In a stunning drama recounting the horrific events of the Rwandan genocide in April of 1994, Beyond the Gates explores not just the immorality of the mass murders, but the intense, virtually unanswerable questions of morality thrown at the feet of those who are not the direct victims.

Hugh Dancy as Joe in Beyond the GatesJoe (heart-wrenchingly played by Hugh Dancy) is a young man who travels to Rwanda in 1994, hoping to pay his humanitarian debt out of a sense of gratitude for his thus-far relatively easy life. He’s young and optimistic, wanting to help educate the minority children at a Rwandan Catholic school. In short, the majority Hutus are out to rid the world of the “cockroaches”—the Tutsi minority. Joe, along with Father Christopher and other volunteers, fight to keep the violence at bay, but a violent coup d’etat interrupts their work and turns the school into a refugee camp full of frightened Tutsis. In just six short days, 800,000 Rwandan men, women, and children will be violently slaughtered—mostly by machete or beating—in an attempted (but unsuccessful) total genocide.

The film has its technical weaknesses—a low budget clearly influenced the sound editing, which was incredibly frustrating throughout the movie. Background noise, English spoken with British, French, African, and Belgian accents, and my own ignorance of any of the backstory made understanding and comprehending people’s words virtually impossible, particularly in the first half of the film. Also distracting was the camera movement, which lacked fluidity and bordered on dizzying a couple of times.

But back to self-sacrifice. My thoughts on this were challenged so deeply that it kept me awake at night for awhile—and I have yet to reach a solid answer. In the movie (as in the actual historical event), Joe has worked closely with Father Christopher (an awe-inspiring performance by John Hurt—the first ever when I’ve seen him really smile) for several months before the coup. When the Belgian U.N. troops who have been guarding the refuge/school are called to relocate, effectively leaving the Tutsis to die at the hands of the murderous Hutus, they are willing to take others with them—others, that is, as long as they are white Europeans. Absolutely no Africans are allowed to escape the impending slaughter.

Thus the conundrum: Does Father Christopher, whose faith has been broken by the days of terror, stay behind with the Rwandan people he has served for decades? Would leaving to preserve his own life help them? Or would it look like betrayal and abandonment? But then, what good would dying with them do? It would not save a single life, and his death would prevent him from helping anyone anymore. He’s not ancient, he’s in relatively fine physical shape—wouldn’t his life be better spent surviving, living long enough to help the Rwandans pick up the pieces and try to restore some semblance or stability?

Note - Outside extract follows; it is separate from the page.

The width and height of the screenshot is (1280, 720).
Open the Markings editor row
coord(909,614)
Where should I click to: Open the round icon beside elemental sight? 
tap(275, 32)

And then there’s Joe—on a mission to assuage the guilty gratitude he feels over his privileged upbringing. What good would his death do? Would staying behind and dying with the Rwandan Tutsis be more beneficial than leaving to go help others? Would his death accomplish anything more than a demonstration of solidarity? And, if he did leave, would the sense of abandonment and betrayal follow him, doggedly, for the rest of his life?

These are the questions that left me gasping in the dark as the credits rolled. And even after talking it out with my husband/soulmate who accompanied me to the screening, I still don’t have the answer. What would I do? Would I leave out of cowardice and fear, trying to convince myself I could do more and better work for these people alive than dead? Would I stay behind?

I don’t know. What I do know is that as director Michael Caton-Jones presents the terrible history of these appalling events, he plunges the audience into a palpable abyss of ethical considerations, leaving us with only our ideas and our thoughts and our beliefs to wrestle through. For me, Caton-Jones’ work is the machete that cleaves bone from flesh, separating the sinews into ugly lumps of mere potential strength with no solid support. Ultimately, he presents a painful history, made all the more profound when, at the end, 800,000 people are violently murdered; certain races are saved; and we are left wondering what we would do if we were in Joe’s or Father Christopher’s shoes, and what, if anything, is “right.”

Beyond the Gates is rated R “for strong violence, disturbing images and language.” That’s certainly fair, though it’s safe to guess that the upcoming Grindhouse will also be rated R; and really, that’s no fair comparison. It’s almost absurd, really.

Courtesy of a local publicist, Jenn attended a promotional screening of Beyond the Gates.